En raison de leur orientation sexuelle, entre 10 et 50.000 hommes furent ainsi condamnés, leurs noms affichés dans la presse.[1] Pour ne pas se voir jeter l’opprobre, un bien plus grand nombre fut contraint de vivre dans la crainte et la clandestinité parce qu’ils voulaient simplement être libres d’aimer. Cette loi a indubitablement contribué à la construction d’une représentation stigmatisante de l’homosexualité dans la société française de l’Après-Guerre.

La répression de l’homosexualité fut enfin abrogée en 1982 grâce à l’action du ministre de la Justice de l’époque, Robert Badinter, permettant à la France de renouer avec son héritage universaliste.

40 ans plus tard, l’Assemblée nationale examinait une proposition de loi portant réparation des personnes condamnées pour homosexualité. Ce texte, issu du Sénat et examiné dans le cadre d’une journée de «niche» parlementaire, entend réparer la faute morale et politique qu’a représenté, pendant quarante ans, cette législation stigmatisante.

L’article 1er de la proposition de loi, tel qu’adopté par l’Assemblée nationale, porte reconnaissance par la Nation de la responsabilité de l’État dans l’application de législations constitutives d’une discrimination fondée sur l’orientation sexuelle et une violation du droit au respect de la vie privée au cours de la période 1942-1982. Les débats parlementaires ont permis de préciser l’auteur de l’acte, la période exacte de reconnaissance de responsabilité et la nature du préjudice subi.

La proposition de loi initiale prévoyait un mécanisme de réparation financière des personnes condamnées pour homosexualité, que le Sénat avait supprimé. Parce qu’une reconnaissance de responsabilité sans réparation aurait été porteuse d’un message de défiance de la République envers ses citoyens, l’Assemblée nationale a restauré l’ensemble de ces dispositions.

Une commission nationale indépendante de reconnaissance et de réparation des préjudices subis par les personnes condamnées pour homosexualité, directement rattachée au Premier ministre, sera ainsi également créée afin de recenser et statuer sur les demandes de réparation financière.

Le texte initial créait par ailleurs un nouveau délit de contestation ou de minoration outrancière de la déportation des personnes en raison de leur homosexualité pendant la seconde guerre mondiale. Mentionnés dans le statut du tribunal de Nuremberg, ces actes sont d’ores et déjà couverts par les dispositions de la loi «Gayssot» de 1990 qui instaure le délit de négationnisme. Supprimé par le Sénat, cet article superfétatoire n’a donc pas été rétabli par l’Assemblée nationale.

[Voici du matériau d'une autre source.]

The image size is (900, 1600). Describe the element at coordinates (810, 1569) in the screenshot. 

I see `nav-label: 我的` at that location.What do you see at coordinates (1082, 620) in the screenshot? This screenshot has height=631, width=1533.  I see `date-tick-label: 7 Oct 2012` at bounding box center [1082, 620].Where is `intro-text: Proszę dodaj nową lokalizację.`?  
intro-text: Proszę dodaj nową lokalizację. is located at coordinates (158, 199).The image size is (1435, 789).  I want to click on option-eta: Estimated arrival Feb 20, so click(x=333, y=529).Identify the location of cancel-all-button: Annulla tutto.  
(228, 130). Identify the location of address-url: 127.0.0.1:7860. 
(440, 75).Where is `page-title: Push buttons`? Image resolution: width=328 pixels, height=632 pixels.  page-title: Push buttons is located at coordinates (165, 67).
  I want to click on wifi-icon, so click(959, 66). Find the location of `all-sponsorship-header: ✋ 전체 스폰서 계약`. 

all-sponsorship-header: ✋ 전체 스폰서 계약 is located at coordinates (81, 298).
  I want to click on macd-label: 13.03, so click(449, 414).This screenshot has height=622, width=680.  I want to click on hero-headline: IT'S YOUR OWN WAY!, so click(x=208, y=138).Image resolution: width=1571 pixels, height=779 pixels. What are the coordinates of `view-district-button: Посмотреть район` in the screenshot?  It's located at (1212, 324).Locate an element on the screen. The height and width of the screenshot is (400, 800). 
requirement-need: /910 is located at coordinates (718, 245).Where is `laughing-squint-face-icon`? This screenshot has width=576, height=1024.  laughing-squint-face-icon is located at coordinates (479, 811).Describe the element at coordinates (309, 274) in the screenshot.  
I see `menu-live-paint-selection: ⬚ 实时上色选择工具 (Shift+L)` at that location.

Adoptée à l’unanimité mercredi 6 mars, la proposition de loi, renommée « proposition de loi portant reconnaissance de la Nation et réparation des préjudices subis par les personnes condamnées pour homosexualité entre 1942 et 1982 », doit désormais être examiné par le Sénat en 2e lecture.


[1] «Les sexualités «contre-nature» face à la justice pénale. Une analyse des condamnations pour «homosexualité» en France (1945-1982)», Jérémie Gauthier et Régis Schlagdenhauffen, Déviance et Société, 2019/3 (Vol. 43), pp. 421-459.